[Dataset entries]
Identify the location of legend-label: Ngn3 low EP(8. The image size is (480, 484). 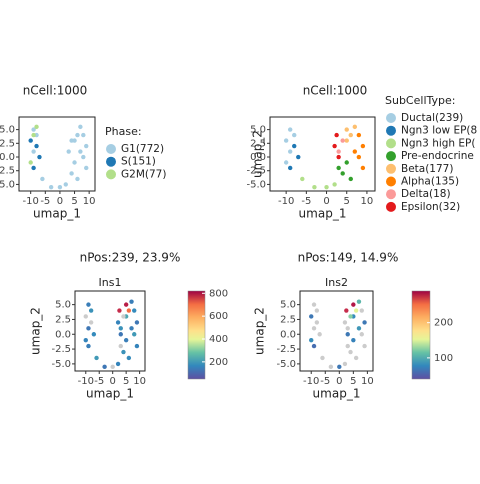
(439, 131).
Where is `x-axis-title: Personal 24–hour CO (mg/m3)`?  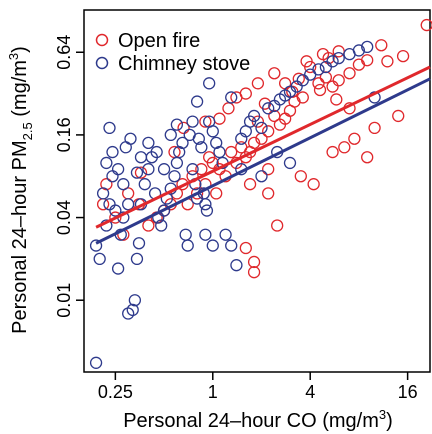 x-axis-title: Personal 24–hour CO (mg/m3) is located at coordinates (258, 420).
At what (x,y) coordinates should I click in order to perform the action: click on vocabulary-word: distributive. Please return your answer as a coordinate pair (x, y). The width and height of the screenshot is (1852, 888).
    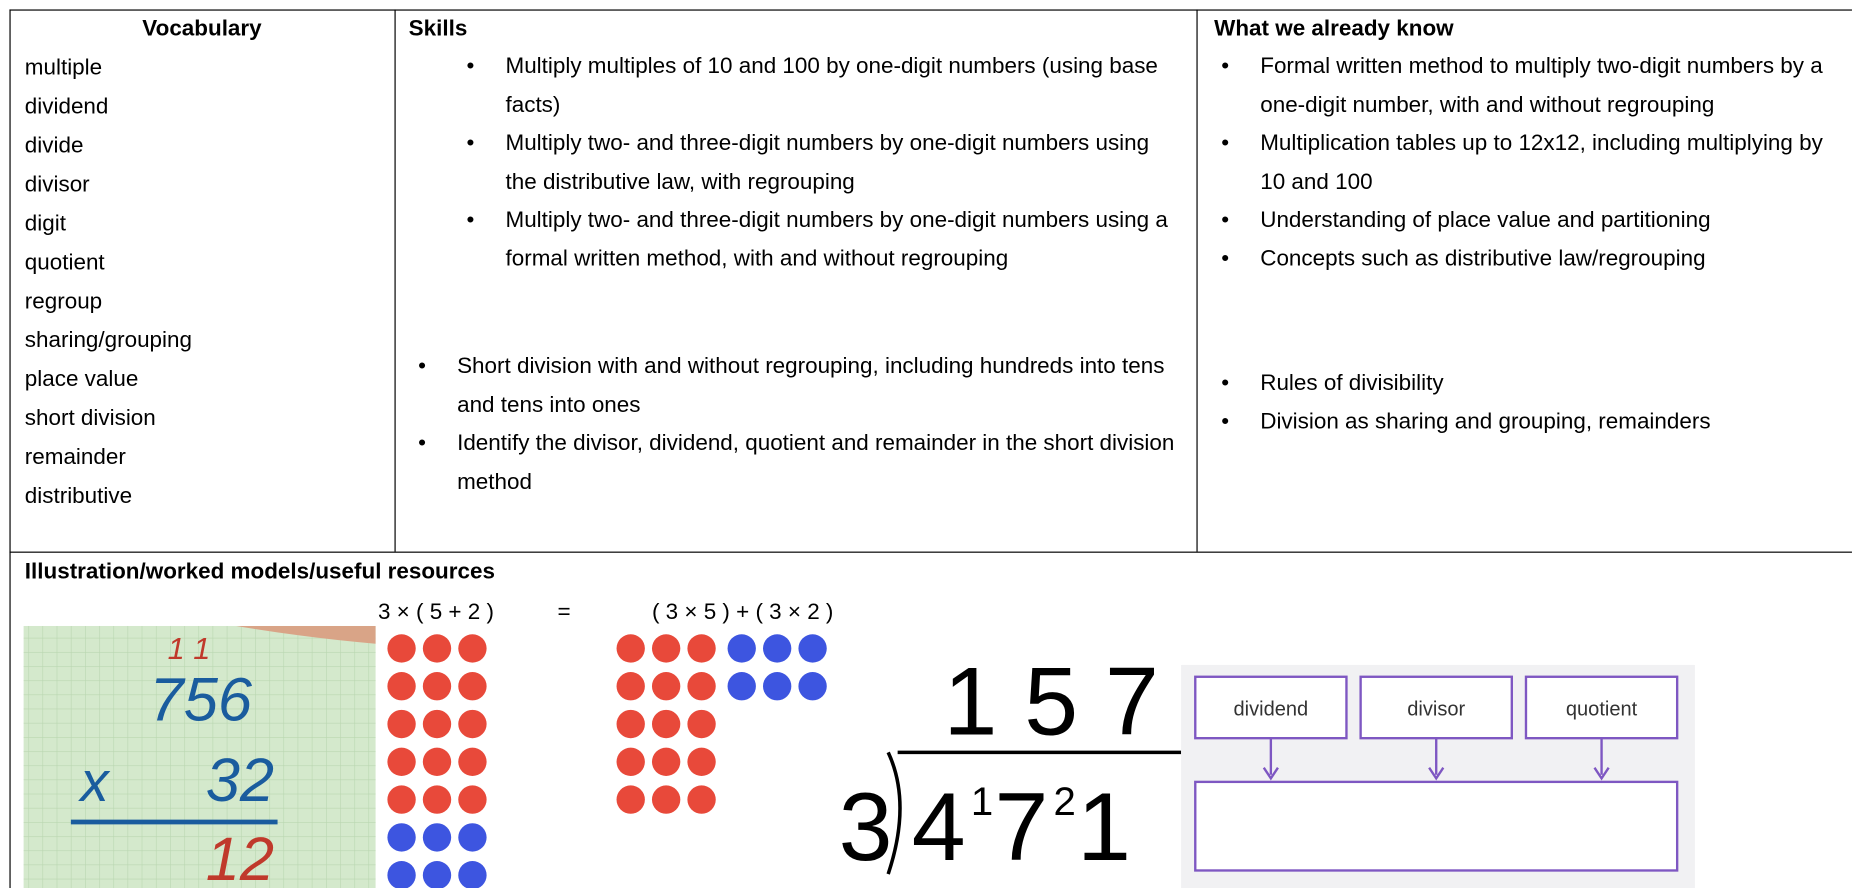
    Looking at the image, I should click on (78, 497).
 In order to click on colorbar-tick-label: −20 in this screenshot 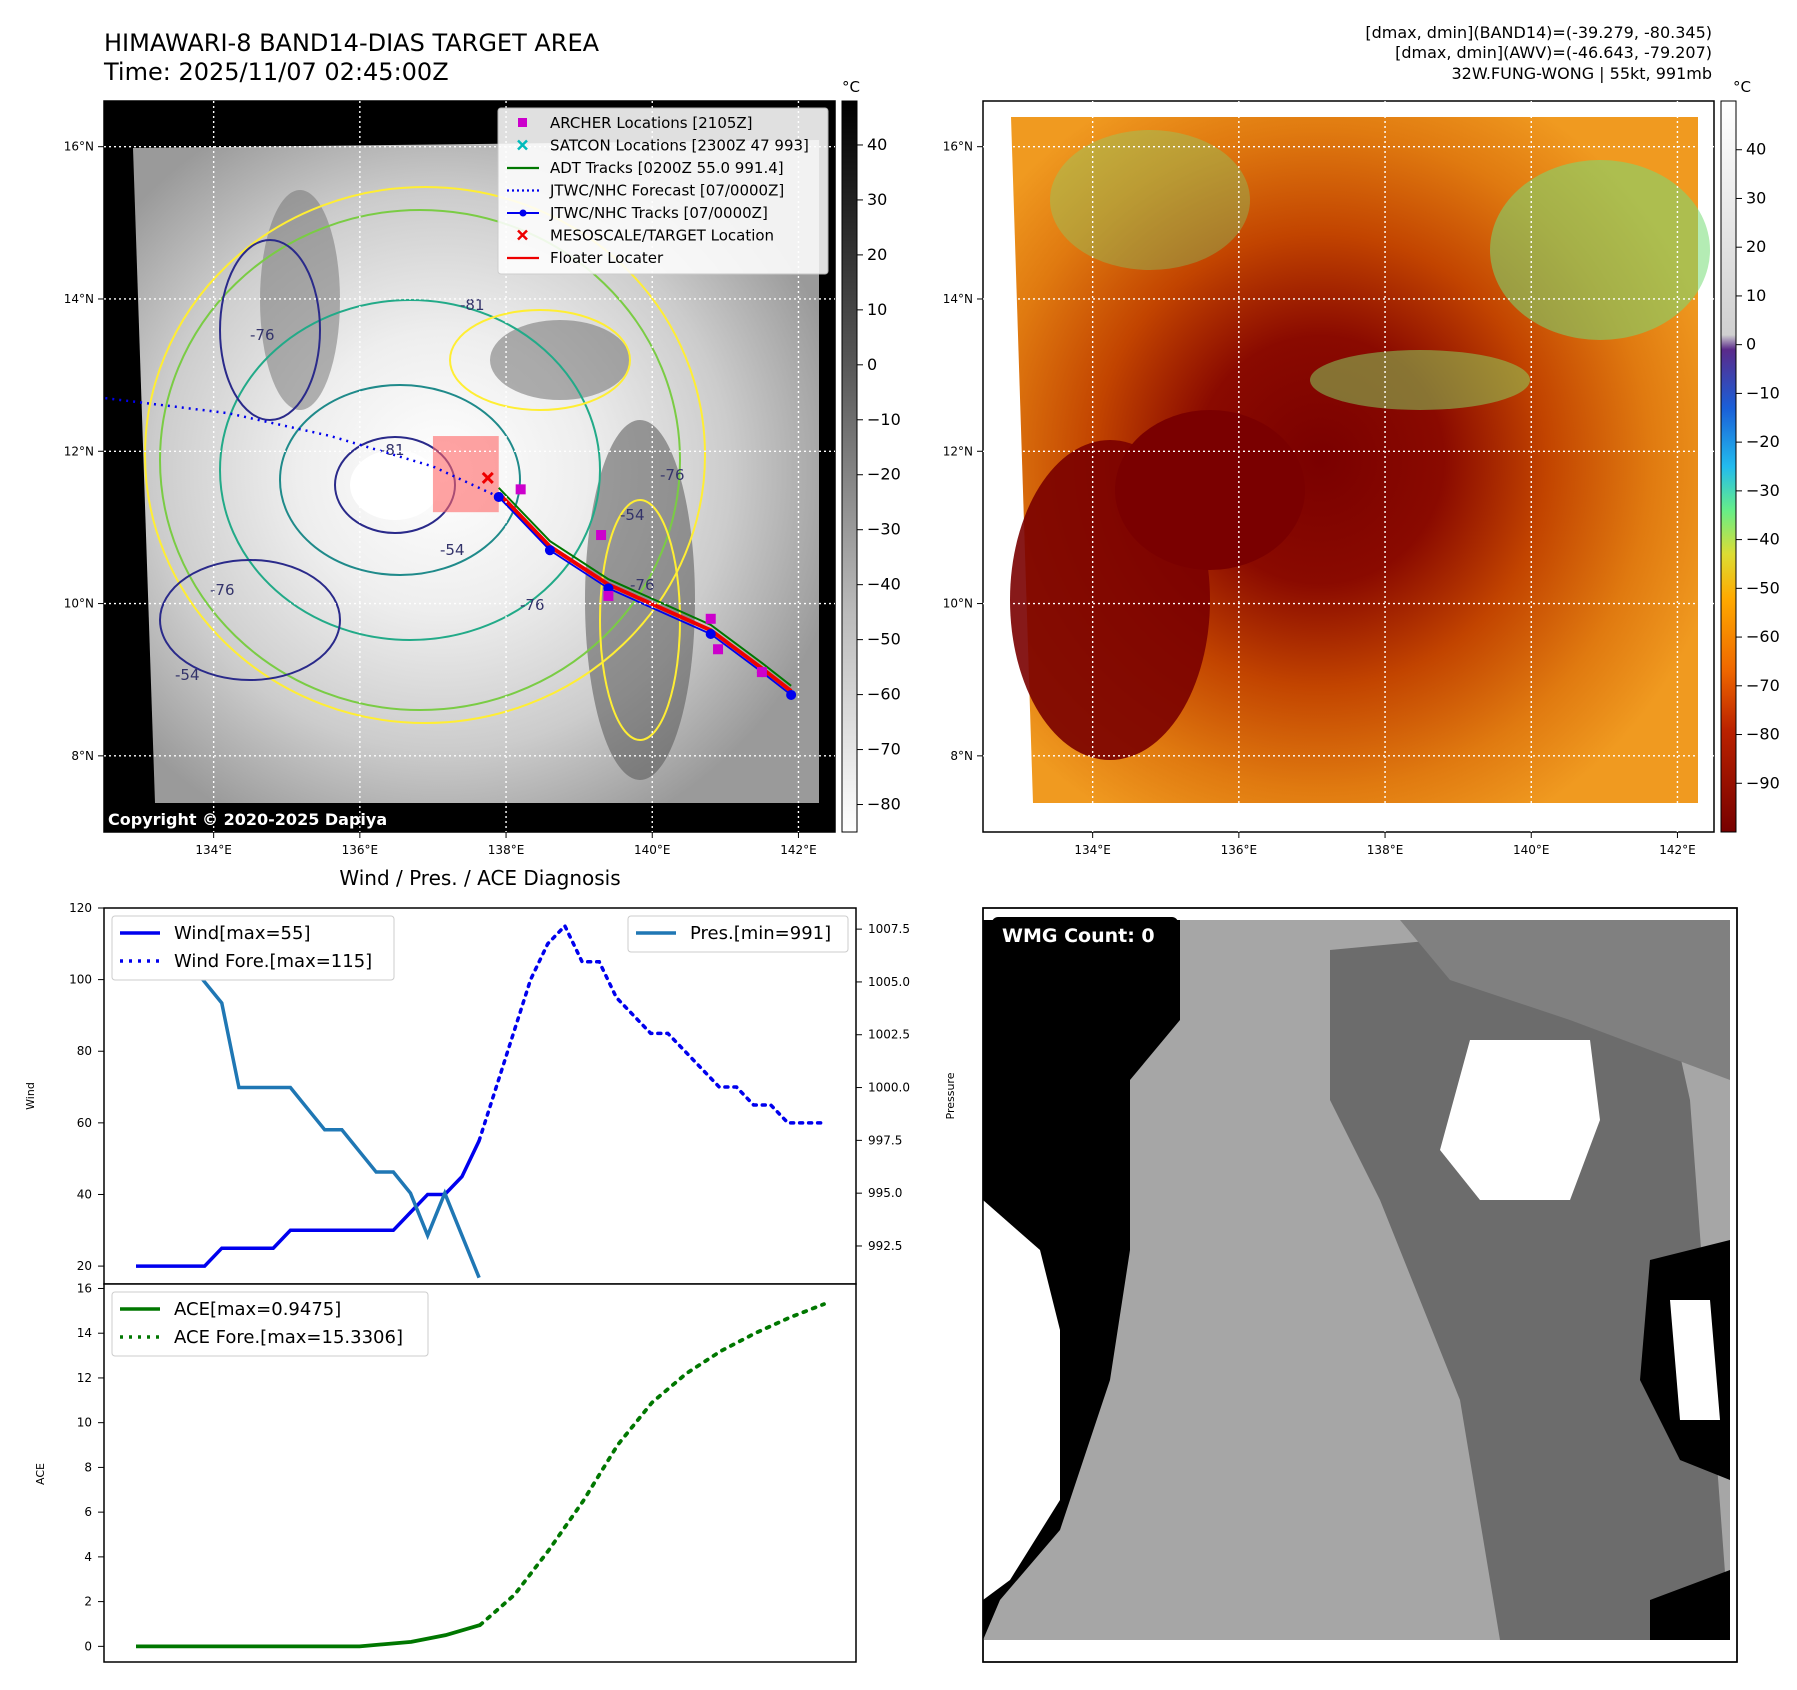, I will do `click(884, 474)`.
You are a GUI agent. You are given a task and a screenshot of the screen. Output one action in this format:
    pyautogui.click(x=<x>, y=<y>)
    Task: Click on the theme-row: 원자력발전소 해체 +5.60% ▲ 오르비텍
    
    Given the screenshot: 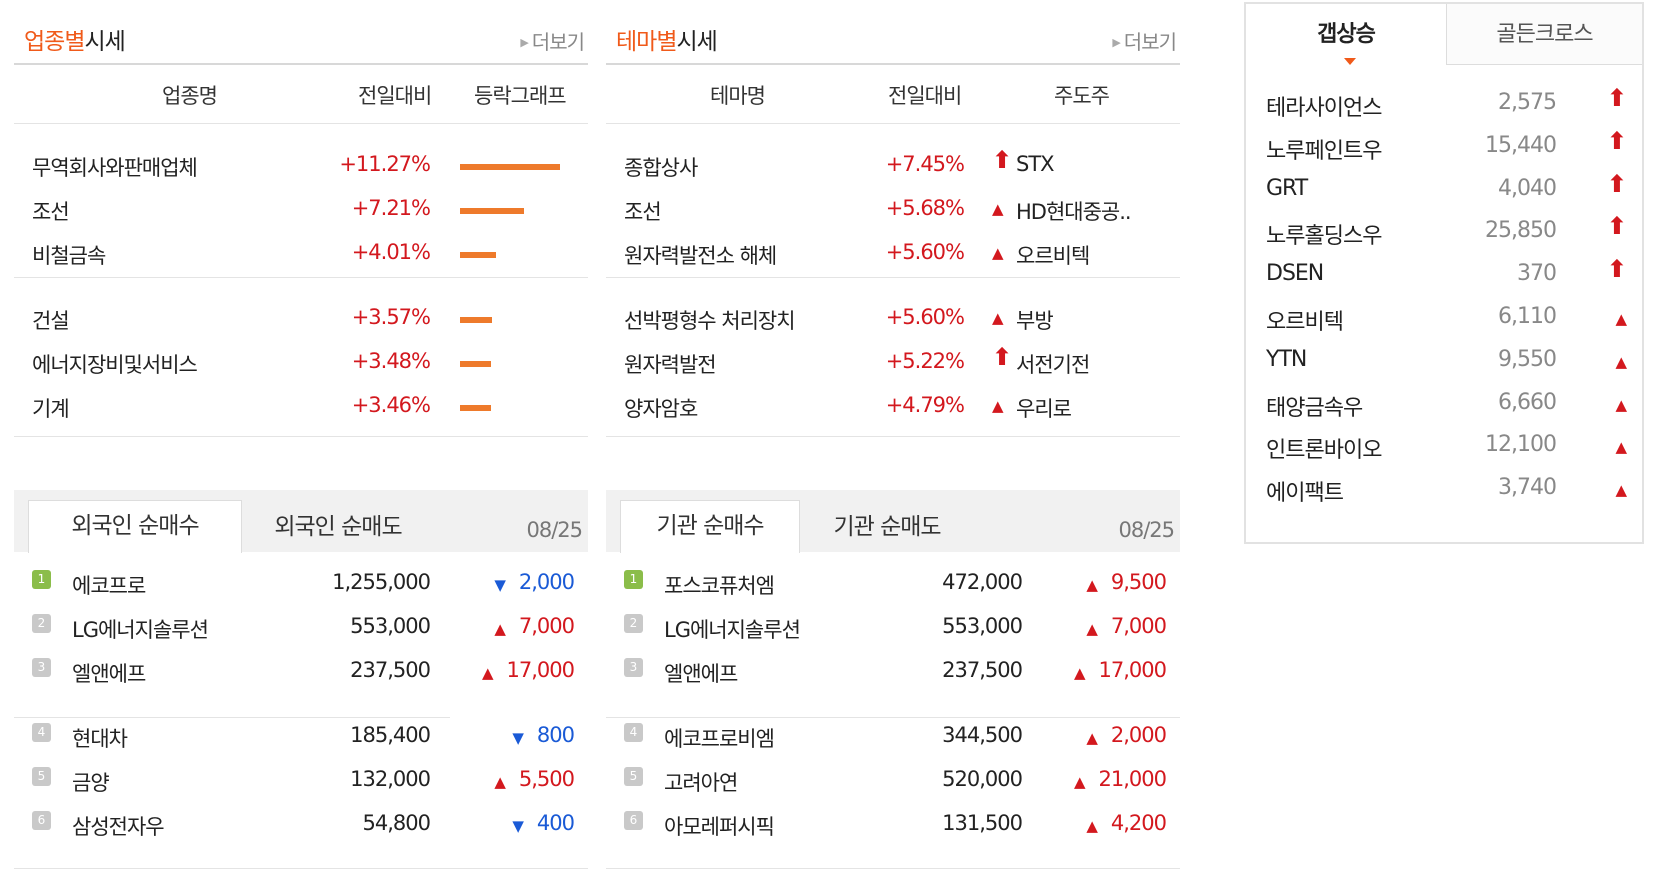 What is the action you would take?
    pyautogui.click(x=893, y=254)
    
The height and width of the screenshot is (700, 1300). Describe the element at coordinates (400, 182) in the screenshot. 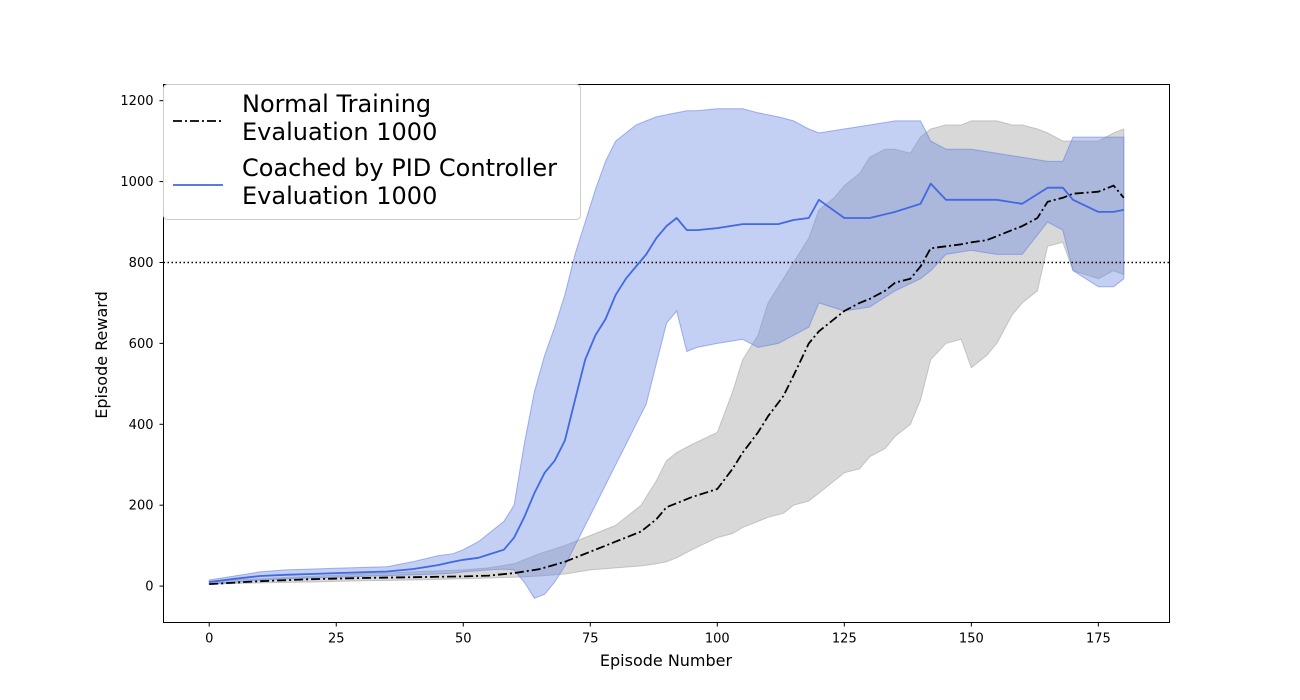

I see `legend-label-2: Coached by PID Controller Evaluation 1000` at that location.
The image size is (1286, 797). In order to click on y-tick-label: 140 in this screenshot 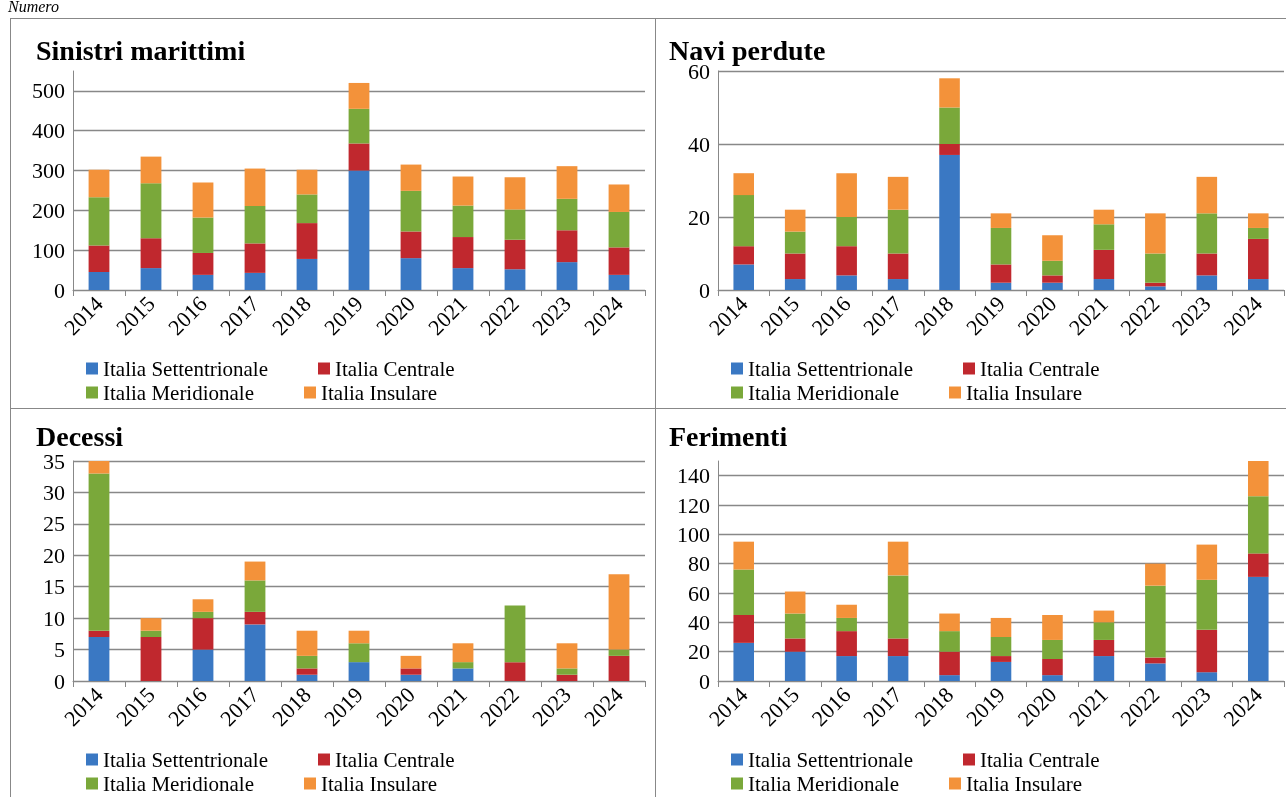, I will do `click(694, 476)`.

**WHAT IS NEEDED:** Report every line above that contains the string "should". Case counts.

**EXERCISE OUTPUT:**
At what (x,y) coordinates should I click in order to perform the action: click on vocabulary-word: distributive. Please return your answer as a coordinate pair (x, y). The width and height of the screenshot is (1852, 888).
    Looking at the image, I should click on (78, 497).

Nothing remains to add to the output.